[Stored items]
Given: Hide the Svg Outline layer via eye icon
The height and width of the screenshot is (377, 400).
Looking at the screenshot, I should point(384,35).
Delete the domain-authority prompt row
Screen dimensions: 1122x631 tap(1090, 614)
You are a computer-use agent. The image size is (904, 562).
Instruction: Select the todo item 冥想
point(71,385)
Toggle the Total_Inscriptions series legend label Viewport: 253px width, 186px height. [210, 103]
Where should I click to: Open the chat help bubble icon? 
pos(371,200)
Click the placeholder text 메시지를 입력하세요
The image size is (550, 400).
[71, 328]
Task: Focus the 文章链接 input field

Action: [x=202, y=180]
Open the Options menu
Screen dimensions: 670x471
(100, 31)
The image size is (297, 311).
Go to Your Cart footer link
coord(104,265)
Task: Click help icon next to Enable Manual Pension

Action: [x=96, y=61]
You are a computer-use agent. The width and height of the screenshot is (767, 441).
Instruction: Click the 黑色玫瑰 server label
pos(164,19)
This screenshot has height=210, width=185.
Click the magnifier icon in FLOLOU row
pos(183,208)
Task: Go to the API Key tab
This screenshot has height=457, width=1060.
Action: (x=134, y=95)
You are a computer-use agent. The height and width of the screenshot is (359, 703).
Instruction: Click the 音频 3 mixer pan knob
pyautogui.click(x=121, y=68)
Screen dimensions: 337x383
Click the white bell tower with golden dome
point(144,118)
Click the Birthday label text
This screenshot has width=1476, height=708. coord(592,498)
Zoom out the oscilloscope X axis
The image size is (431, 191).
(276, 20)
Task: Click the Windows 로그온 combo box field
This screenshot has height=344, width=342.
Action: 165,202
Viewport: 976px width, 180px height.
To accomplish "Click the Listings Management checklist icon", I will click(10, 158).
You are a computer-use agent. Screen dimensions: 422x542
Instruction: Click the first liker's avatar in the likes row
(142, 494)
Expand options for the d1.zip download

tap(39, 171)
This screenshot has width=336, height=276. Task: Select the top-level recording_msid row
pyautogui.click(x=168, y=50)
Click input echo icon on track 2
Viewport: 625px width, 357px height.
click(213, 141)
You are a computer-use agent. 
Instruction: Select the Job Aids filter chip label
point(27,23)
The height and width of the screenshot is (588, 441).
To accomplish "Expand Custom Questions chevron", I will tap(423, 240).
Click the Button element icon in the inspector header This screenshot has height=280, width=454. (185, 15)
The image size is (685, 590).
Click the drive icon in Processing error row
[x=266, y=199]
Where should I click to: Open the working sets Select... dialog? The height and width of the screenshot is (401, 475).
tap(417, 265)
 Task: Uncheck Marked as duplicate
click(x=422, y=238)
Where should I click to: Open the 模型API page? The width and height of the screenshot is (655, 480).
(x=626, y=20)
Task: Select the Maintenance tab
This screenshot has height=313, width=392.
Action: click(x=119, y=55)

## Problem requirements
Could you write out all of the data again, exactly as given?

## Answer to this exercise
Given: Hide the Svg Outline layer via eye icon
The height and width of the screenshot is (377, 400).
Looking at the screenshot, I should point(384,35).
Delete the domain-authority prompt row
Screen dimensions: 1122x631 tap(1090, 614)
You are a computer-use agent. The image size is (904, 562).
Instruction: Select the todo item 冥想
point(71,385)
Toggle the Total_Inscriptions series legend label Viewport: 253px width, 186px height. [210, 103]
Where should I click to: Open the chat help bubble icon? 
pos(371,200)
Click the placeholder text 메시지를 입력하세요
The image size is (550, 400).
[71, 328]
Task: Focus the 文章链接 input field

Action: [x=202, y=180]
Open the Options menu
Screen dimensions: 670x471
(100, 31)
The image size is (297, 311).
Go to Your Cart footer link
coord(104,265)
Task: Click help icon next to Enable Manual Pension

Action: [x=96, y=61]
You are a computer-use agent. The width and height of the screenshot is (767, 441).
Instruction: Click the 黑色玫瑰 server label
pos(164,19)
This screenshot has height=210, width=185.
Click the magnifier icon in FLOLOU row
pos(183,208)
Task: Go to the API Key tab
This screenshot has height=457, width=1060.
Action: (x=134, y=95)
You are a computer-use agent. The height and width of the screenshot is (359, 703).
Instruction: Click the 音频 3 mixer pan knob
pyautogui.click(x=121, y=68)
Screen dimensions: 337x383
Click the white bell tower with golden dome
point(144,118)
Click the Birthday label text
This screenshot has width=1476, height=708. coord(592,498)
Zoom out the oscilloscope X axis
The image size is (431, 191).
(276, 20)
Task: Click the Windows 로그온 combo box field
This screenshot has height=344, width=342.
Action: 165,202
Viewport: 976px width, 180px height.
To accomplish "Click the Listings Management checklist icon", I will click(10, 158).
You are a computer-use agent. Screen dimensions: 422x542
Instruction: Click the first liker's avatar in the likes row
(142, 494)
Expand options for the d1.zip download

tap(39, 171)
This screenshot has width=336, height=276. Task: Select the top-level recording_msid row
pyautogui.click(x=168, y=50)
Click input echo icon on track 2
Viewport: 625px width, 357px height.
click(213, 141)
You are a computer-use agent. 
Instruction: Select the Job Aids filter chip label
point(27,23)
The height and width of the screenshot is (588, 441).
To accomplish "Expand Custom Questions chevron", I will tap(423, 240).
Click the Button element icon in the inspector header This screenshot has height=280, width=454. (185, 15)
The image size is (685, 590).
Click the drive icon in Processing error row
[x=266, y=199]
Where should I click to: Open the working sets Select... dialog? The height and width of the screenshot is (401, 475).
tap(417, 265)
 Task: Uncheck Marked as duplicate
click(x=422, y=238)
Where should I click to: Open the 模型API page? The width and height of the screenshot is (655, 480).
(x=626, y=20)
Task: Select the Maintenance tab
This screenshot has height=313, width=392.
Action: click(x=119, y=55)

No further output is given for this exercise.